Interestingly, in the Marketplace piece, the reporter on NPR explained how it was that in post war America, before the government changed things of course, one had to put down as much as 50% of a home and then pay it off “in a relatively short period of time.” Read 10 years. What Marketplace failed to point out was that the average house in 1946 was $5600 dollars. A dollar in 1946 was worth about 10 times what it is today. So that means that the average house nowadays should run about $56000.
Who wouldn’t kill for a 3 bedroom, brand new house for $56000? Save up 28K and spend the next 10 years paying back other $28000? That is a deal. And that was the deal for most of the history of this fine republic.
But houses don’t cost $56000. In fact, the average house price in the USA as of this writing is $276,000. Why?

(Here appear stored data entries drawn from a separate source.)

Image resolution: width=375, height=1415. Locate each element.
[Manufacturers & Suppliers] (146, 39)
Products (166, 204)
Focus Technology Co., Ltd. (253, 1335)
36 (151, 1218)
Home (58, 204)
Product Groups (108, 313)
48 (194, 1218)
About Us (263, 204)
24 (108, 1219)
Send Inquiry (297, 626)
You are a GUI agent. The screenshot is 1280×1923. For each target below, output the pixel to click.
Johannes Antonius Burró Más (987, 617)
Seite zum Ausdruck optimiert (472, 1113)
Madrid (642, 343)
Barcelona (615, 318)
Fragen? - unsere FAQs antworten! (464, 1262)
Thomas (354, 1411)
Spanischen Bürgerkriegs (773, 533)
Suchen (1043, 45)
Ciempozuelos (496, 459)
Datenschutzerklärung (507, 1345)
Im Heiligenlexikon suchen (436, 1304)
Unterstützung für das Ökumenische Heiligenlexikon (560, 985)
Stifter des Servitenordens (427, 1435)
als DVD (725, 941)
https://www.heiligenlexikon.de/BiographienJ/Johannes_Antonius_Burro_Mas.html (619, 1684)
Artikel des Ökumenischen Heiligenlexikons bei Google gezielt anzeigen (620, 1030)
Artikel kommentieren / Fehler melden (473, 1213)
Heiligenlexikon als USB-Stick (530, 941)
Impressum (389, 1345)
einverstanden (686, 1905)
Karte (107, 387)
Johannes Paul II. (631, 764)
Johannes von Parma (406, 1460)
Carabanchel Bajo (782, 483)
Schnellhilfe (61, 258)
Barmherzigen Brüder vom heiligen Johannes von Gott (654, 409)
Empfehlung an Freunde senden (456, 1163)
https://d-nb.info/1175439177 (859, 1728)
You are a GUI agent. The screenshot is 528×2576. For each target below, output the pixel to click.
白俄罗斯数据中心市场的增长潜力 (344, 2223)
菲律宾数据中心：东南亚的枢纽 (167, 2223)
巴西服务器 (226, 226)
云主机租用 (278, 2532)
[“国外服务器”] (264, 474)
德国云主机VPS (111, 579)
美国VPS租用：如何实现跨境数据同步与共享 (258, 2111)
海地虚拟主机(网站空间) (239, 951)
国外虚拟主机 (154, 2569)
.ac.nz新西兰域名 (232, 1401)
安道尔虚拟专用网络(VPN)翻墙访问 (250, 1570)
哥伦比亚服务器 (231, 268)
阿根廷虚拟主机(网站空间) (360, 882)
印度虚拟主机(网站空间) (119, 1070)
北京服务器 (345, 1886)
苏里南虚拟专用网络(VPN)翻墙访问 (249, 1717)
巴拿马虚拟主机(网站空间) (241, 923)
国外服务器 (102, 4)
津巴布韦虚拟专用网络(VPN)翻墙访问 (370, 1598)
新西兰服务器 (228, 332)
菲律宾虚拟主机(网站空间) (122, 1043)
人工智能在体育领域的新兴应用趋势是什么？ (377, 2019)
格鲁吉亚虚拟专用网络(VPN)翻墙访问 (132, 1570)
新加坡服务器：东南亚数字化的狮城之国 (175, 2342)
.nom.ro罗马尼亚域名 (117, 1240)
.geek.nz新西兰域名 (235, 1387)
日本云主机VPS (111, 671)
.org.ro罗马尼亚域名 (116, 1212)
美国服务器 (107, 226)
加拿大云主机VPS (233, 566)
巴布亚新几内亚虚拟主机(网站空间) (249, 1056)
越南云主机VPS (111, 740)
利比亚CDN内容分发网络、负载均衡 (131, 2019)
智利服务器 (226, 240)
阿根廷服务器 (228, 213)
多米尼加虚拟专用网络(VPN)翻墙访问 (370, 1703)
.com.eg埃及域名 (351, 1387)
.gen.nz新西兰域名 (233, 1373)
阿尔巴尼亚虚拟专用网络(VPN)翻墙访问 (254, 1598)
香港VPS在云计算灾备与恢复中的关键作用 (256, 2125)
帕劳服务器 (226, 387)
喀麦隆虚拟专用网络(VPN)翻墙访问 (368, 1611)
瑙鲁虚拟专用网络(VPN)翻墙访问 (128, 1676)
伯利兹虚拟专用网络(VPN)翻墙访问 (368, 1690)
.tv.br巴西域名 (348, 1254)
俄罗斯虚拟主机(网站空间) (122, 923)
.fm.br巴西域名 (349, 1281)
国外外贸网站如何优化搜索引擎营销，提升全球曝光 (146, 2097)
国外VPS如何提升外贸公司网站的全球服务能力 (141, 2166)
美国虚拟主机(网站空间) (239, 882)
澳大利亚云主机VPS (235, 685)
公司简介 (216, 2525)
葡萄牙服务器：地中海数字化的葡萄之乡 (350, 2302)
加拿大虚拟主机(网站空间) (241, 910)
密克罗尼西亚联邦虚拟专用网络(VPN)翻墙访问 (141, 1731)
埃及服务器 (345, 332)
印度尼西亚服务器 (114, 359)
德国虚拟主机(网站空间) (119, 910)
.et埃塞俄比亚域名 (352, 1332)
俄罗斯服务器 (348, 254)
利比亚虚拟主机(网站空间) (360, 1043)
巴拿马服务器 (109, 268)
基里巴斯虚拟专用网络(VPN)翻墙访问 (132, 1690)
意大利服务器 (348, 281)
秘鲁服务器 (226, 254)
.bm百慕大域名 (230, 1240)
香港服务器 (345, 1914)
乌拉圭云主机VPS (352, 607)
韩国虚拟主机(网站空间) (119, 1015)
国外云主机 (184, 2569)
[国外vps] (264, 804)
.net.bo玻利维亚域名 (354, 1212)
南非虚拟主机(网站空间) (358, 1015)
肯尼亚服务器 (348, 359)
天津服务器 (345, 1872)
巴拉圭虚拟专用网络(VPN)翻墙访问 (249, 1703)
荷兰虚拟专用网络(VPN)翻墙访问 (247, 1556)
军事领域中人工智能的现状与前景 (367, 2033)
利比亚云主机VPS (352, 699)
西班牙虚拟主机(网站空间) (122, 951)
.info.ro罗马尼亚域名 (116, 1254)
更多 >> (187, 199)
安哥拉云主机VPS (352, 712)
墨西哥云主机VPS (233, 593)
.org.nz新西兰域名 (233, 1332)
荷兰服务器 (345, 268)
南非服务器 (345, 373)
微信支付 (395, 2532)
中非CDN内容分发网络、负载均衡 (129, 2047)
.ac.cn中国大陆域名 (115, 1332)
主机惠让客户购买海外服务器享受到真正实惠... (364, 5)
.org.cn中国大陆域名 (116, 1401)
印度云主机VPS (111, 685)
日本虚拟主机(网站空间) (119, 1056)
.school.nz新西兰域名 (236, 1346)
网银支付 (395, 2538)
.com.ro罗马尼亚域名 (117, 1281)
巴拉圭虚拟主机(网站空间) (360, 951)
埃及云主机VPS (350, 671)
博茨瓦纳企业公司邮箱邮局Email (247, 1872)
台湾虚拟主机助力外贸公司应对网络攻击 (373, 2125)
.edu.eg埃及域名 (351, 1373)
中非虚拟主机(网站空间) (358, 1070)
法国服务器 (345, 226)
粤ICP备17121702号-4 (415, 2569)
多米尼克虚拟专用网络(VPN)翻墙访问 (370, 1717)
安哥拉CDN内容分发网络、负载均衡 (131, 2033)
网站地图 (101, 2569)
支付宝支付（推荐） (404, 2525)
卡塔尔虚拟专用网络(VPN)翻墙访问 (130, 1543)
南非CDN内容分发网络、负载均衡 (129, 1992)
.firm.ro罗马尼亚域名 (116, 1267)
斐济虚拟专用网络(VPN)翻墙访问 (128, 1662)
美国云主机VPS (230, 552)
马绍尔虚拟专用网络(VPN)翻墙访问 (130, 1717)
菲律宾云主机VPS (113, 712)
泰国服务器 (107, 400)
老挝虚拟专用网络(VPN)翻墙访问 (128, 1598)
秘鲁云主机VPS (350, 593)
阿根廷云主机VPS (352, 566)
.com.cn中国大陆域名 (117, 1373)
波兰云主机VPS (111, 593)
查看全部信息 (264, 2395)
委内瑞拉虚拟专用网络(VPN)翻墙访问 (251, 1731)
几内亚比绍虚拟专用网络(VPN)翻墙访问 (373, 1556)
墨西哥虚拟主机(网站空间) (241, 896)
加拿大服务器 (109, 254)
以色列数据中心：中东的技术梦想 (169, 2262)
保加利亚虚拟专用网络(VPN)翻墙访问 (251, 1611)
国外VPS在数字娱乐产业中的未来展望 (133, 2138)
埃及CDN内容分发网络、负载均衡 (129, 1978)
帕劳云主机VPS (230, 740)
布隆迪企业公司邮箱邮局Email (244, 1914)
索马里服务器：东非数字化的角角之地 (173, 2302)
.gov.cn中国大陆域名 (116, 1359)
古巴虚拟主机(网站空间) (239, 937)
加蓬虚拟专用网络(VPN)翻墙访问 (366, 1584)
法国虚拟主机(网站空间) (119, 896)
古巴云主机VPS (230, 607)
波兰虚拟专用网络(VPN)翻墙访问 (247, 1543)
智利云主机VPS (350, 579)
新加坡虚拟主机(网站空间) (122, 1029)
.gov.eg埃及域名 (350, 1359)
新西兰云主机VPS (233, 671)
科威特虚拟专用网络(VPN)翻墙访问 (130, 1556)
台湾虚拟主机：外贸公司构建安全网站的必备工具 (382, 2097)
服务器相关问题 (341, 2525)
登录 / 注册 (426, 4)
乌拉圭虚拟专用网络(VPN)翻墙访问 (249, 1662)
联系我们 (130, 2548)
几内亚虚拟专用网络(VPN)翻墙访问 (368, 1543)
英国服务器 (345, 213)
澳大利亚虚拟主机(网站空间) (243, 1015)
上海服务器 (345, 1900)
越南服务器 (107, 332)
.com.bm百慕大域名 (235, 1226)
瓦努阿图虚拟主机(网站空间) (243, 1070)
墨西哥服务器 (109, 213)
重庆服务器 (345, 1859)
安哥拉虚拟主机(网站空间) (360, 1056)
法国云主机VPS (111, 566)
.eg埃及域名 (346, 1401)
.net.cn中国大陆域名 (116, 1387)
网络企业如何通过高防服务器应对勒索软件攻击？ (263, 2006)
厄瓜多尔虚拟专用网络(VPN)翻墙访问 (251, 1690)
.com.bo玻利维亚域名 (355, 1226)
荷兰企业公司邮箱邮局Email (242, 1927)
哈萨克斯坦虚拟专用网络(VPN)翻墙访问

Because many people only care about their monthly payment. They care very little about actually “owning” a home. That’s a pipe dream. Most people figure that they will die without ever owning a house. This is a mode of thought that has been perpetuated over the last 30 years. So people opt for interest only loans and the like. They care little what the actual principle of the loan is.
And so home prices reach skyward as loans become ever more exotic and principle becomes less and less important. I know this is so 2005 but bear with me.
And who benefits from this idiocy? The homeowner? Not bloody likely. No, it is the lender that benefits. A loan over 30 years is much, much, more profitable than a 10 year loan. Most lenders do not want you to ever own your home. If you do, the cash stops flowing to them.
But hey, screw it right? Living in a giant house is almost the same as “owning” it. Why not live it up? You only live once right?
Thankfully this kind of thinking is dying. Carnage litters the streets of Miami, San Diego, Las Vegas, and suburban Washington DC. But I just get the feeling that the real estate guys have not learned their lesson yet. There is too much hope still. Their hope needs to be crushed by the market. Then we can start again.
The guy on NPR said that debt encouraged “responsibility.” That debt encouraged people to fall in line, and that this was a good thing for society. Crap.
I personally believe that debt encourages servitude, so long as one is the one paying the interest. The founders understood this. You should too.
Rambling post I know. I have just had beer number 4 after hauling couches all day.